剣道の技術の向上にともない、竹刀を大きく、早く、強く振れるようになります。そのため、より繊細な指の動きが要求され、当然、その動きを「表現」できる甲手が要求されます。

親指と人差し指の間の十分な空間がもたらす効果としては、竹刀を大きく振り上げた時に、竹刀と甲手が密着し、「素手で竹刀を振る」という実感が得られます。今日までの鐵型をさらに進化させ、親指と4本の指のバランスをより深く研究しました。

竹刀を容易に握るためには、4本の指が甲手の中で無理なく動かせることが重要ですが、甲手を大きくするだけでは手の内の革が余り、かえって余計な力が入るという弊害も出ます。手に最も適したサイズの中にゆとりがあることが必要です。

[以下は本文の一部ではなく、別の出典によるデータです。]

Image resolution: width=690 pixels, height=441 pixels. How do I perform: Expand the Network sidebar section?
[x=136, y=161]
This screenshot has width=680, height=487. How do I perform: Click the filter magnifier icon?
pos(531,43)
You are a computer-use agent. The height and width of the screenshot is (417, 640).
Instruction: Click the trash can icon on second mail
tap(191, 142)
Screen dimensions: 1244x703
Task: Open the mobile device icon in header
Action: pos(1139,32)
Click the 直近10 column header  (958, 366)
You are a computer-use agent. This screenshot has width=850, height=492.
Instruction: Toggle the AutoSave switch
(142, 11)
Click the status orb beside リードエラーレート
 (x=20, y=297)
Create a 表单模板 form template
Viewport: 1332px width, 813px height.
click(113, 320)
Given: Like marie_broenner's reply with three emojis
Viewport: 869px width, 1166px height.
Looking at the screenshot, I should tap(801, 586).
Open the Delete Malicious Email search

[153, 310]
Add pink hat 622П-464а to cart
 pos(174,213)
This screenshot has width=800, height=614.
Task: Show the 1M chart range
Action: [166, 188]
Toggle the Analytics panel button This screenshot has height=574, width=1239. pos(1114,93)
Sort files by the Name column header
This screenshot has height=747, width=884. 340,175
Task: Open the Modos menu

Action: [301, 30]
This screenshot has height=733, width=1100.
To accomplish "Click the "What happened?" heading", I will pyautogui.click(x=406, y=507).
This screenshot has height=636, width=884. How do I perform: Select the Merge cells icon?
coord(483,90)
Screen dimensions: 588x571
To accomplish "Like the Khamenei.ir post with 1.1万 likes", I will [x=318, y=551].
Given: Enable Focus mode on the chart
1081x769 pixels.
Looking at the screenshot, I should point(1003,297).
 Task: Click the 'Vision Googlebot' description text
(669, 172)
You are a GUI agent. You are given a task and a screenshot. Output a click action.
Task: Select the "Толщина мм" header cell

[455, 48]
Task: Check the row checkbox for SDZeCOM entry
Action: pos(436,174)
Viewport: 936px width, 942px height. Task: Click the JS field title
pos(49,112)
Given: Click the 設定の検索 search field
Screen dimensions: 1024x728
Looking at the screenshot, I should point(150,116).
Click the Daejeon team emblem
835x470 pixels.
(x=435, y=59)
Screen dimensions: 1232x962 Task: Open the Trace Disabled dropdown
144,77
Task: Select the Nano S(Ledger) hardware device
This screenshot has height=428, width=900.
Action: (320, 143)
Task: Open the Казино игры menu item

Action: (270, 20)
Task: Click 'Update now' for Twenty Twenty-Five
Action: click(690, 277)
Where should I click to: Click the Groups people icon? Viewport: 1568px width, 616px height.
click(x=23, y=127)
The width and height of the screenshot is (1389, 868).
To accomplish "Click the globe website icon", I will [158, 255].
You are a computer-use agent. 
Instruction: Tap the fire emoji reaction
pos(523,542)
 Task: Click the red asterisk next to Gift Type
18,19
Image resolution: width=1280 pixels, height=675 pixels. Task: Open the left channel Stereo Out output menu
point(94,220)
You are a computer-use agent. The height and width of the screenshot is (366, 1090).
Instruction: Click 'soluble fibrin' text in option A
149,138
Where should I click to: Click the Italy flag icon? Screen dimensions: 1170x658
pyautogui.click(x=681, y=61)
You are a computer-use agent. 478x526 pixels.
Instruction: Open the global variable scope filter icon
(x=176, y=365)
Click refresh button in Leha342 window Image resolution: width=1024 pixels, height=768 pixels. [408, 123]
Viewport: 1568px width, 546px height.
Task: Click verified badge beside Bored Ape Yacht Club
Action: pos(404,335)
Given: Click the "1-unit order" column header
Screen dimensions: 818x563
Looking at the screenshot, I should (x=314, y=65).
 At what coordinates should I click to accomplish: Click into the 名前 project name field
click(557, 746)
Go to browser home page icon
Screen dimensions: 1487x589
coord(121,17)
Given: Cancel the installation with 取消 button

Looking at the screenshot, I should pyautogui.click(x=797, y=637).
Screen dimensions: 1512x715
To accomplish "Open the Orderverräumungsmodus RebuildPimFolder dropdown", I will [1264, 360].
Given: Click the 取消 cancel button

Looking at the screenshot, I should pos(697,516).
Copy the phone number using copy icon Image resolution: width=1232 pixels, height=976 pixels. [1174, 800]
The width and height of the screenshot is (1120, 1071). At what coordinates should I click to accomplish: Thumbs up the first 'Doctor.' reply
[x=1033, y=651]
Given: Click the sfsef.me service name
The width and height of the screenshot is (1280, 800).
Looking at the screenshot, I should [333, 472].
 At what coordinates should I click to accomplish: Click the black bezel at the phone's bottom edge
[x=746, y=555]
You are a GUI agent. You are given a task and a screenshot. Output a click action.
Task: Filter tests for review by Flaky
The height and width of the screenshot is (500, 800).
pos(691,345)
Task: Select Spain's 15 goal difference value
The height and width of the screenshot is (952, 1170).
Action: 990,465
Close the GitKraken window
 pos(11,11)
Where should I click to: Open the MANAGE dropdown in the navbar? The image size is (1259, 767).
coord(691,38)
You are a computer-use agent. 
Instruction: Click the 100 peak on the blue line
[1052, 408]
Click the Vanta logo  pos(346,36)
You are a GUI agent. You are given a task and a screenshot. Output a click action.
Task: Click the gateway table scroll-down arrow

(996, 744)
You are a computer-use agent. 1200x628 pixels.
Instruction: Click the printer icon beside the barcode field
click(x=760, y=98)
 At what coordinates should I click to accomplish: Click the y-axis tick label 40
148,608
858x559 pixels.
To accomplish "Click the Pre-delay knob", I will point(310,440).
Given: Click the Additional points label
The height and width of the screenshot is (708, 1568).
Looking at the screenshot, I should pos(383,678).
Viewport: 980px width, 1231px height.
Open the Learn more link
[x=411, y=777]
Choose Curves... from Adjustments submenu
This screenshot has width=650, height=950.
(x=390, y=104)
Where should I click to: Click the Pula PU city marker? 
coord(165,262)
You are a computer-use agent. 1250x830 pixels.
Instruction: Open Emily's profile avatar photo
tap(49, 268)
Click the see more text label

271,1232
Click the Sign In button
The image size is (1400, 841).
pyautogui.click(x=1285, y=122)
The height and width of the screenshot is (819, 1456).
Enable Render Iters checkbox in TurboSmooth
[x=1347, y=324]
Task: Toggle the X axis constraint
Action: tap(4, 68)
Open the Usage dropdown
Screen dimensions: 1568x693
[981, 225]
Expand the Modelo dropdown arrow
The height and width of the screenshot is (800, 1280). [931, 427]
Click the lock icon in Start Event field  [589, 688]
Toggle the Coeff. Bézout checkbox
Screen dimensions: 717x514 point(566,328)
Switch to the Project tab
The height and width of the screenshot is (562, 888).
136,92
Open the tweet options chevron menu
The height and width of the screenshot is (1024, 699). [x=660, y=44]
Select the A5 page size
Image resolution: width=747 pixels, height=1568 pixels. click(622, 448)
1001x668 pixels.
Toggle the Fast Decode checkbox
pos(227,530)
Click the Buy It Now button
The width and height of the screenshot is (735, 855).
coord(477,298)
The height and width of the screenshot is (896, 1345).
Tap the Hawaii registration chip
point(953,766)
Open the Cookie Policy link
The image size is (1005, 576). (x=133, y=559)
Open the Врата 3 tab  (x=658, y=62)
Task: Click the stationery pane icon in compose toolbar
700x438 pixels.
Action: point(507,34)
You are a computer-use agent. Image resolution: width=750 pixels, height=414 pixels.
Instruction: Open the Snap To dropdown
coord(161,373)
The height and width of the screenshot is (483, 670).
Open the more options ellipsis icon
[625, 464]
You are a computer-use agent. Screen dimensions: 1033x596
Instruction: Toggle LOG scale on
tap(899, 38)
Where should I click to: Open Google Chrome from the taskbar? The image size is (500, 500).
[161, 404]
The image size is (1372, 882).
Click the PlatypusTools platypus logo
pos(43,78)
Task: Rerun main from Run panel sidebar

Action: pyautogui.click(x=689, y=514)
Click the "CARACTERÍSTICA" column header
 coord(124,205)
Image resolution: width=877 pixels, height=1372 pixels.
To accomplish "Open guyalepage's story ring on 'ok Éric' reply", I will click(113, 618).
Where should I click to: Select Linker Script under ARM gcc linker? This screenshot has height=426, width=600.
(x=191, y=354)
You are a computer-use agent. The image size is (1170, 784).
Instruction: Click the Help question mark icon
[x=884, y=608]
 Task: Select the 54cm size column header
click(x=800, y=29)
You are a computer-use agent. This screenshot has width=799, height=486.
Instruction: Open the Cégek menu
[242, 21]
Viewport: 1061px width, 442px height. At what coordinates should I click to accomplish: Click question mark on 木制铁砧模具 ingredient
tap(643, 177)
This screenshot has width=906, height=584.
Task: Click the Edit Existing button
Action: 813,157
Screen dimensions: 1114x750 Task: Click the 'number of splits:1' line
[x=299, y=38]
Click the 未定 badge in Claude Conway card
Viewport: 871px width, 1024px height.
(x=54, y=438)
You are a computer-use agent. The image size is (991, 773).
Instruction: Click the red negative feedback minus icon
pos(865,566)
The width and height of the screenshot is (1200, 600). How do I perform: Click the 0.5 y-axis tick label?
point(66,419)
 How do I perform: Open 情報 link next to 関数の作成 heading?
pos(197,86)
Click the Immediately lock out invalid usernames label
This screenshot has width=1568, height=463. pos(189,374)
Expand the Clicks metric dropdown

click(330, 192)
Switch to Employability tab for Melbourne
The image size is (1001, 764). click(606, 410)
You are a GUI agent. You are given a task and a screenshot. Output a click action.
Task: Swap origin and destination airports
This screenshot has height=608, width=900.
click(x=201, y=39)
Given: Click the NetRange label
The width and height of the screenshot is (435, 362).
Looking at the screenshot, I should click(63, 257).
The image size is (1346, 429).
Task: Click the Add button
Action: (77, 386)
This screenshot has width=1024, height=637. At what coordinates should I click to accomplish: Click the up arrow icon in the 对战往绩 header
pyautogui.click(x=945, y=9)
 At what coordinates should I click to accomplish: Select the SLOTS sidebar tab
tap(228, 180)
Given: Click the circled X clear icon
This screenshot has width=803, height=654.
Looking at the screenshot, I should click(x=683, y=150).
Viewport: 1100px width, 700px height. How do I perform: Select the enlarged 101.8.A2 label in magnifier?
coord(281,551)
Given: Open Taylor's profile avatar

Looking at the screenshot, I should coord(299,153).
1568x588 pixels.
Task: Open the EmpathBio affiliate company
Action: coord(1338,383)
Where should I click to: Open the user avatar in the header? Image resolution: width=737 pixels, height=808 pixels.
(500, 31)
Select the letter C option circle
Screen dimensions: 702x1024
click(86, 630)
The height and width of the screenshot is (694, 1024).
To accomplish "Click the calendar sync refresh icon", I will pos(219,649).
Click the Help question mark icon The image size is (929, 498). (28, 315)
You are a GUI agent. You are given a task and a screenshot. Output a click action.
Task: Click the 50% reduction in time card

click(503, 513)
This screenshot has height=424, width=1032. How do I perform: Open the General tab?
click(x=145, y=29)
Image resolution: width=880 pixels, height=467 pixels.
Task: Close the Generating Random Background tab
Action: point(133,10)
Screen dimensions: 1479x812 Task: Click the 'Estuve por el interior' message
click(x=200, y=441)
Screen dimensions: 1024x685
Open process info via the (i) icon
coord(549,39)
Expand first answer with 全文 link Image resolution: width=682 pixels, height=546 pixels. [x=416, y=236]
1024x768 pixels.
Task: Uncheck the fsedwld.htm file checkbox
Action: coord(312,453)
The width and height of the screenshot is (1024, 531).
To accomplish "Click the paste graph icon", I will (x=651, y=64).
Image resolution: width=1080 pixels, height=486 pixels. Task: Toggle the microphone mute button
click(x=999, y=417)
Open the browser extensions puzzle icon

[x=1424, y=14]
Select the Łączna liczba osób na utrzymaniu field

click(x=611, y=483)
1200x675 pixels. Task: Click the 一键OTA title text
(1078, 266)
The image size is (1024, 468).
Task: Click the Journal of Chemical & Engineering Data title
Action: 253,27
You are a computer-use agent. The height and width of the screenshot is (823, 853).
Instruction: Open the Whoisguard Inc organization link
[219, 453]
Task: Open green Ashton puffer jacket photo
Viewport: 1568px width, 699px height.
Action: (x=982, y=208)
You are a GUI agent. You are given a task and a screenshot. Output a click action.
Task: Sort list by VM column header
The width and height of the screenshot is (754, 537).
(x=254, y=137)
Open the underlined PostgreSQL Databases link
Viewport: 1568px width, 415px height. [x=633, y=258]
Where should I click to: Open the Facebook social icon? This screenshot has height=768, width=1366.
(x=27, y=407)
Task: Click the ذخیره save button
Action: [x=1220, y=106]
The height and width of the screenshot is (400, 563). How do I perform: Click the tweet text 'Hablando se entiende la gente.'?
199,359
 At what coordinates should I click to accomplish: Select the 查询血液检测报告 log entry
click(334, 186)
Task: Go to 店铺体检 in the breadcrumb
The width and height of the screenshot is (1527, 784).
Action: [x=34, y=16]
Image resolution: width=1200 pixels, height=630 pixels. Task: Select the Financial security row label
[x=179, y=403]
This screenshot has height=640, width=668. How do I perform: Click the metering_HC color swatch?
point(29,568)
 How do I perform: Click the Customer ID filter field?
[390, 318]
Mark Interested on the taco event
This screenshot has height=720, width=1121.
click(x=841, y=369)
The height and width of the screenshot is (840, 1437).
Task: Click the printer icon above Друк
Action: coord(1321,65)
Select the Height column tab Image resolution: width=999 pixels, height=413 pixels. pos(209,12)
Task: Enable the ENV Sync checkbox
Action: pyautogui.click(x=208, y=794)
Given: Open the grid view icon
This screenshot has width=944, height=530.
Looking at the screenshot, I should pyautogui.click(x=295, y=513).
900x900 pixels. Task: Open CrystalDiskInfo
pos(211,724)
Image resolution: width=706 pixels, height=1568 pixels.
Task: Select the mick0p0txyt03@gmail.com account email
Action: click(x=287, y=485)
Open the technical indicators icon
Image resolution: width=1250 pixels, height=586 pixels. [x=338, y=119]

型自体は若干大きくなりましたが、手を十分に包み込むことになり、仕上がりは逆にコンパクトになりました。

手首の飾の方向性についても今回は深く研究しました。手首は柔らかければ使いやすい。そのために材料を減らし、鹿毛を少なくして作ることは、道具としての信頼性を損ねてしまいます。頑強の中での柔軟性。一見矛盾しているようですが、これを実現することことが究極の道具造りであると考えます。今回、飾の方向性を変えることにより実現しました。永年の研究の中から生まれた「究極の甲手」です。

剣道には各々個性があるように、道具に対する要求も多種多様です。「これが正しい」とはなかなか言い切れません。これからもより良い道具の研究と開発を続け、皆様のご感想をお聞きできれば幸いです。